Woof. They’re still not living in the real world. I, and everyone I know who utilized Quark, purposely and intentionally moved away because InDesign was simply a better product, no matter the price ... and could export PDFs without grief, which more and more printers were requesting. Quark killed Pagemaker because of the precision of placement, thousands of an inch (Pagemaker couldn’t). You could enter measurements directly by keypad in the interface. That single feature converted more people than any other in the early days. Printers loved the precision, hated the increasing quirkiness with every update. Quark got too big for its own boots, buying Strata 3D and making other wacky business decisions. I have a feeling the inertia of existing code and interface will remain daunting, and unless they make better strides with PDF creation, they will remain at the current marketshare.
From 2.3 to 2.4:
New OpenOffice is available for download.
Rob Galbraith:
Image editing plug-ins the centrepiece of Aperture 2.1, released today. Much better, it seems. Still doesn’t read XMP sidecar files, apparently.
B&H Photo:
Transferring Old Video Tapes to DVD. Some techniques here that hadn’t occurred to me ... or just slipped my mind. Beware the tape-eating old VCR, absolutely.
ars technica:
Safari 3.1 on Windows: a true competitor arrives (seriously). “Firefox’s notorious problems with memory “leaks” are to blame, so Safari ends up using 25 to 50 percent less memory, keeping it from getting sluggish and unstable.”
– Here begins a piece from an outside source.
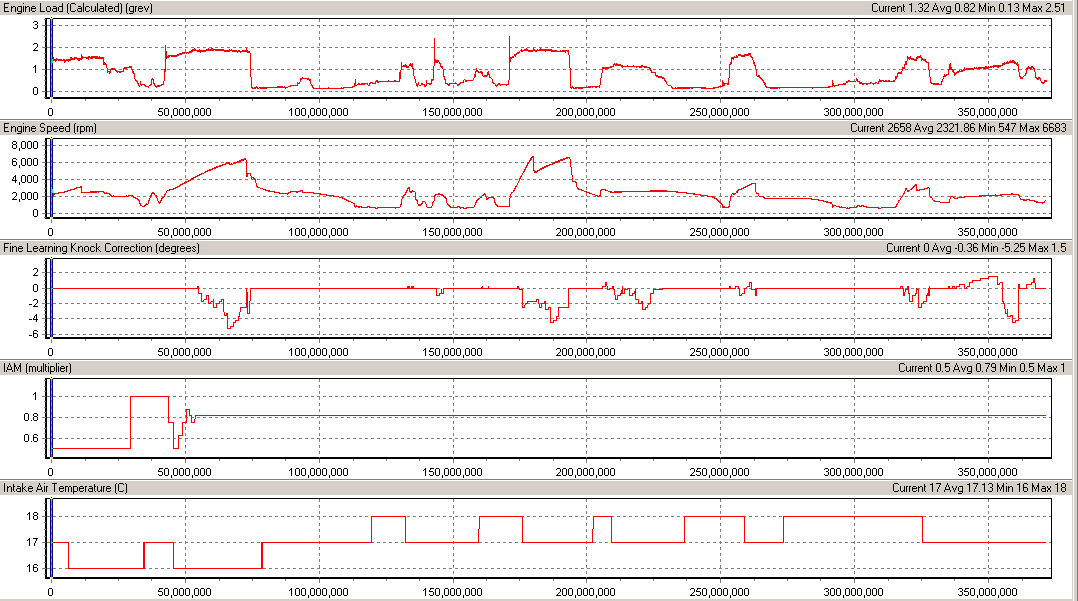Image resolution: width=1078 pixels, height=601 pixels.
Task: Click the Fine Learning Knock Correction title
Action: 101,248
Which, by the by, I overheard the funniest conversation the other day. I once had an argument with an elderly family member, who knew for a fact that Bayer, Bufferin and Anacin were all different pain relievers. [If you don’t know, all are aspirin with different or no stomach buffers]. A couple of older laptop-bearing folk were in one of our internet cafes, arguing over whether Firefox accessed “the Internets’ because it wasn’t titled “Internet Firefox”, as “Internet Explorer” was. Apparently Firefox can only access a subset of the internet? Who knew? I suppose Safari means one dons Tilley Endurables and beats through the brush of the Internet outback.
ComputerWorld:
AJAX-powered Web apps disappoint power users, Forrester says. “The local rendering of complex business screens requires serious client CPU time ...” Hmmm. I should think that time would be much shorter than making dozens of calls back to the server.
seifi.org:
Whats new in Safari 3.1 Web Inspector and Snippet Editor. If you’re using the Windows version as I am, go to Preferences > Advanced and click the Develop menu checkbox. When I opened the Web Inspector, I got nothing but blank panes ... right-click the leftmost pane, and choose “Reload”. Interesting things lurk within that Develop menu, for later perusal.
The Economist:
Online social networks: Everywhere and nowhere. “No more logging on to Facebook just to see the ‘news feed’ of updates from your friends; instead it will come straight to your e-mail inbox, RSS reader or instant messenger. No need to upload photos to Facebook to show them to friends, since those with privacy permissions in your electronic address book can automatically get them.”
Ellis Labs:
Expression Engine 2.0 Sneak Preview. Significant use of Ajax to make things more efficient. Can’t wait to see the rest.